▼▼▼
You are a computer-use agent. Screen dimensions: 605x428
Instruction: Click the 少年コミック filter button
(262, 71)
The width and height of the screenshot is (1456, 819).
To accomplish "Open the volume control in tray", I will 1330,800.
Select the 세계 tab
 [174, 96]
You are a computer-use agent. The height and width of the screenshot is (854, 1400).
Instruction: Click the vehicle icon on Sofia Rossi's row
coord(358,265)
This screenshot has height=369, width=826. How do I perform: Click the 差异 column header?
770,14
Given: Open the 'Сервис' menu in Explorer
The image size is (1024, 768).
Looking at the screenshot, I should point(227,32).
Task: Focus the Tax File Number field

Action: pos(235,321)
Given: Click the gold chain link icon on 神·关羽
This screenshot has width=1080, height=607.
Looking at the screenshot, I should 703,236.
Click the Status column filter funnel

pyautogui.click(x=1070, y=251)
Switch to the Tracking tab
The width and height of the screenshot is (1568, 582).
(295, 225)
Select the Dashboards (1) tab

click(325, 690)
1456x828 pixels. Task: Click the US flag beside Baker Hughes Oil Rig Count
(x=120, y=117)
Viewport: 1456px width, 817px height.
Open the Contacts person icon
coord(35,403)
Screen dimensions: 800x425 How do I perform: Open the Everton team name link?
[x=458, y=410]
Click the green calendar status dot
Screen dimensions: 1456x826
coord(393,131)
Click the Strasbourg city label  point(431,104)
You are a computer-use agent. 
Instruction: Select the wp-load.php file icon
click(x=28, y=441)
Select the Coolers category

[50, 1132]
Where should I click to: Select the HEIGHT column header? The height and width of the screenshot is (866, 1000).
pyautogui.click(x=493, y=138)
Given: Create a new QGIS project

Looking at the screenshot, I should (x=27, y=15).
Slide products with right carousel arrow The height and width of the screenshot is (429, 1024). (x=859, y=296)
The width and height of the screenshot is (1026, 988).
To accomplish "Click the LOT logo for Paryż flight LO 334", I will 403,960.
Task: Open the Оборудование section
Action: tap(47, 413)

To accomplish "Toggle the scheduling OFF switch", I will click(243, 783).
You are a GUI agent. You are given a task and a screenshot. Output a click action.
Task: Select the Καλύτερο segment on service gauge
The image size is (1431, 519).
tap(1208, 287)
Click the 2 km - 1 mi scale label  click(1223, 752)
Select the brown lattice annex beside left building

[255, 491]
▲▲▲
Rewrite every line of the items above as a numbered list, omitting blank lines.

## COMPLETED TASK
1. You are a computer-use agent. Screen dimensions: 605x428
2. Instruction: Click the 少年コミック filter button
3. (262, 71)
4. The width and height of the screenshot is (1456, 819).
5. To accomplish "Open the volume control in tray", I will 1330,800.
6. Select the 세계 tab
7.  [174, 96]
8. You are a computer-use agent. The height and width of the screenshot is (854, 1400).
9. Instruction: Click the vehicle icon on Sofia Rossi's row
10. coord(358,265)
11. This screenshot has height=369, width=826. How do I perform: Click the 差异 column header?
12. 770,14
13. Given: Open the 'Сервис' menu in Explorer
14. The image size is (1024, 768).
15. Looking at the screenshot, I should point(227,32).
16. Task: Focus the Tax File Number field
17. Action: pos(235,321)
18. Given: Click the gold chain link icon on 神·关羽
19. This screenshot has width=1080, height=607.
20. Looking at the screenshot, I should 703,236.
21. Click the Status column filter funnel
22. pyautogui.click(x=1070, y=251)
23. Switch to the Tracking tab
24. The width and height of the screenshot is (1568, 582).
25. (295, 225)
26. Select the Dashboards (1) tab
27. click(325, 690)
28. 1456x828 pixels. Task: Click the US flag beside Baker Hughes Oil Rig Count
29. (x=120, y=117)
30. Viewport: 1456px width, 817px height.
31. Open the Contacts person icon
32. coord(35,403)
33. Screen dimensions: 800x425 How do I perform: Open the Everton team name link?
34. [x=458, y=410]
35. Click the green calendar status dot
36. Screen dimensions: 1456x826
37. coord(393,131)
38. Click the Strasbourg city label  point(431,104)
39. You are a computer-use agent. 
40. Instruction: Select the wp-load.php file icon
41. click(x=28, y=441)
42. Select the Coolers category
43. [50, 1132]
44. Where should I click to: Select the HEIGHT column header? The height and width of the screenshot is (866, 1000).
45. pyautogui.click(x=493, y=138)
46. Given: Create a new QGIS project
47. Looking at the screenshot, I should (x=27, y=15).
48. Slide products with right carousel arrow The height and width of the screenshot is (429, 1024). (x=859, y=296)
49. The width and height of the screenshot is (1026, 988).
50. To accomplish "Click the LOT logo for Paryż flight LO 334", I will 403,960.
51. Task: Open the Оборудование section
52. Action: tap(47, 413)
53. To accomplish "Toggle the scheduling OFF switch", I will click(243, 783).
54. You are a GUI agent. You are given a task and a screenshot. Output a click action.
55. Task: Select the Καλύτερο segment on service gauge
56. The image size is (1431, 519).
57. tap(1208, 287)
58. Click the 2 km - 1 mi scale label  click(1223, 752)
59. Select the brown lattice annex beside left building
60. [255, 491]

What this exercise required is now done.